Systems maintenance and expansion cost much more than the initial development. As the project grows and technology evolves, complexity and the list of issues grow. Technical debt haunts developers and the longer it takes, the more ‘interest rates’ accrue over this debt.

This is why future maintainability should be at the top of developers minds when architecting and developing software applications.

Maintaining Systems

As most things in the software industry, there is no easy, one-size-fits-all solution to keeping systems maintainable. What is known to be a good practice is to face it from three different perspectives: operations, complexity, evolution.

Operations

Operability is about making it easy for system administrators and DevOps teams to keep the system running in a reliable way.

Although it’s true that modern cloud services, such as serverless, simplify operations by a great deal. Nevertheless, a considerable amount of responsibility still bear at the developers’ hands.

How simple it is to patch a security update to a system library, for example? Highly coupled architectures, or the lack of an automated and test-based deployment strategy, will make it harder for operations.

Tracking the root cause of issues or performance bottlenecks also depend on good development practices. When developers make clever use of logging capabilities of their runtimes, operations find easier paths to understand what may be impacting the system performance.

Having a good system monitoring in place provides visibility to the system inner workings. It makes a lot easier for operations to keep on top of it.

Documentation that is always up-to-date and concise can also be invaluable. Providing contextual expectations for the system or one of its components can be very helpful. “If X is done in the context of Y, the result will be Z“.

Complexity

A certain level of complexity is natural in any software, and some applications will be more complex than others. It depends the nature of the particular problem being solved. That is called essential complexity1.

Essential-complexity factors are the ones developer have to face. There is no way to avoid them without sacrificing the solution expected by the user.

There is also inadvertent complexity2. It is introduced by causes unrelated to the problem solved by the software. An example would be performance caused by infrastructure or runtime limitations/issues.

+ + + + +

How might the passage on keeping software systems maintainable go on after its last sentence? Write the next part.

**Provided data**
+ + + + +

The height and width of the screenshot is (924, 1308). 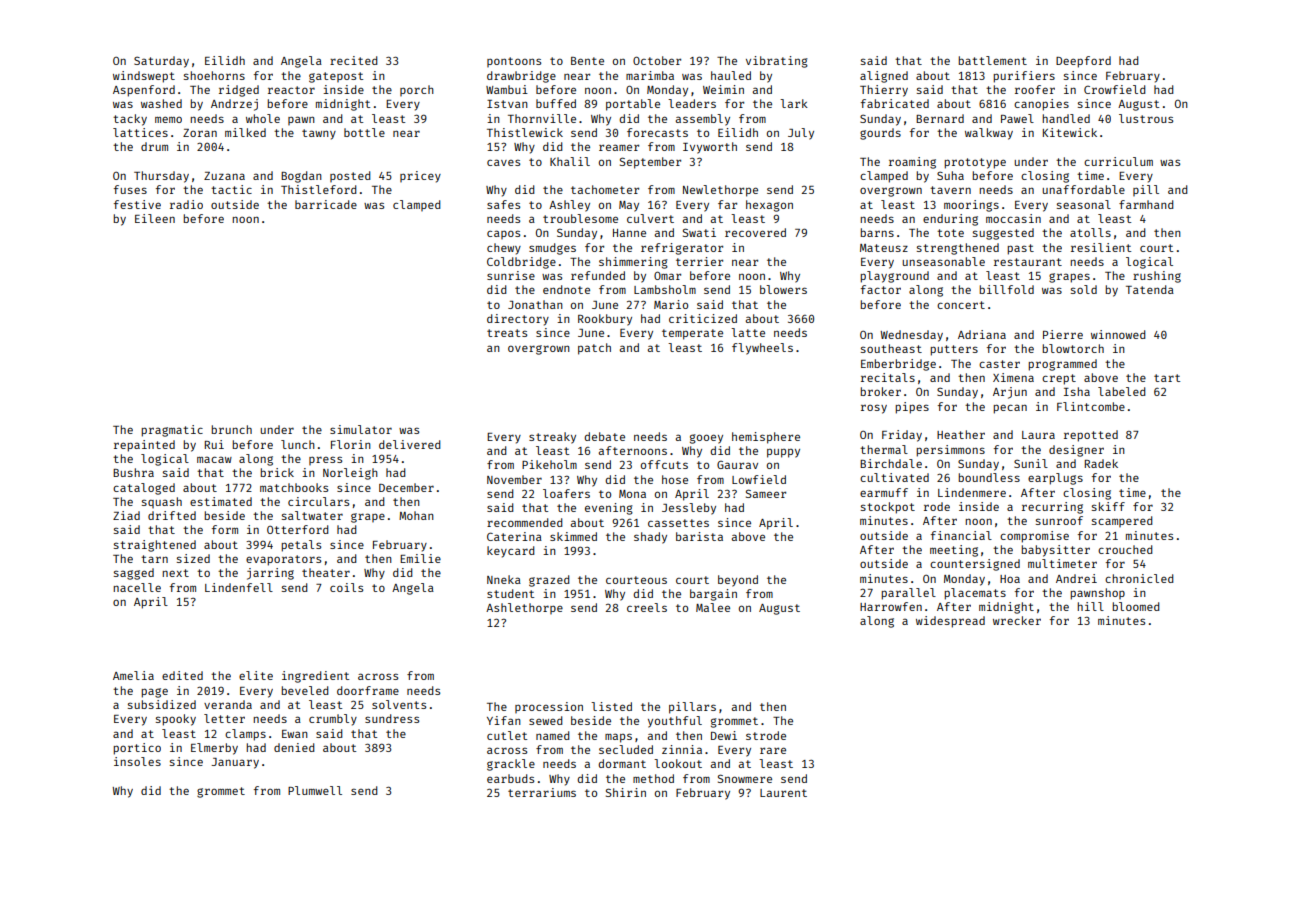 I want to click on sunrise, so click(x=511, y=275).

+ + + + +

**Task output**
Throughout an application’s lifetime, many things tend to grow:

  • Codebase size
  • Number of dependencies
  • Services connections
  • New people joining the development team
  • Age of the technologies used
  • Etc…

All that contributes to decrease easyness for developers to understand the system. As the level of complexity grows, it also gets harder to maintain and extend the application with new features. Making any change to a complex system has a higher likelihood to introduce bugs as well.

Bad practices contribute to the problem, such as: tight coupling among modules or services, inconsistent or lack of conventions, poor code planning, breaking SOLID principles, etc.

Therefore, reducing complexity is positive to any application. It makes the software simpler to understand, easier to maintain and lighter to extend. Development teams must strive to reduce complexity whenever possible.

Each complexity factor must be confronted with the question:

Is is possible to remove this factor without sacrificing the solution to the user’s problem?

If the answer is yes, it is an inadvertent factor. Ideally, they should be minimized or removed.

Serverless architectures are the newest technologies with the target of removing complexity out of cloud applications. They abstract away the need to plan and manage infrastructure. Developers can build highly maintainable systems by relying upon APIs and SLAs and focusing on the user’s problem, not the infrastructure.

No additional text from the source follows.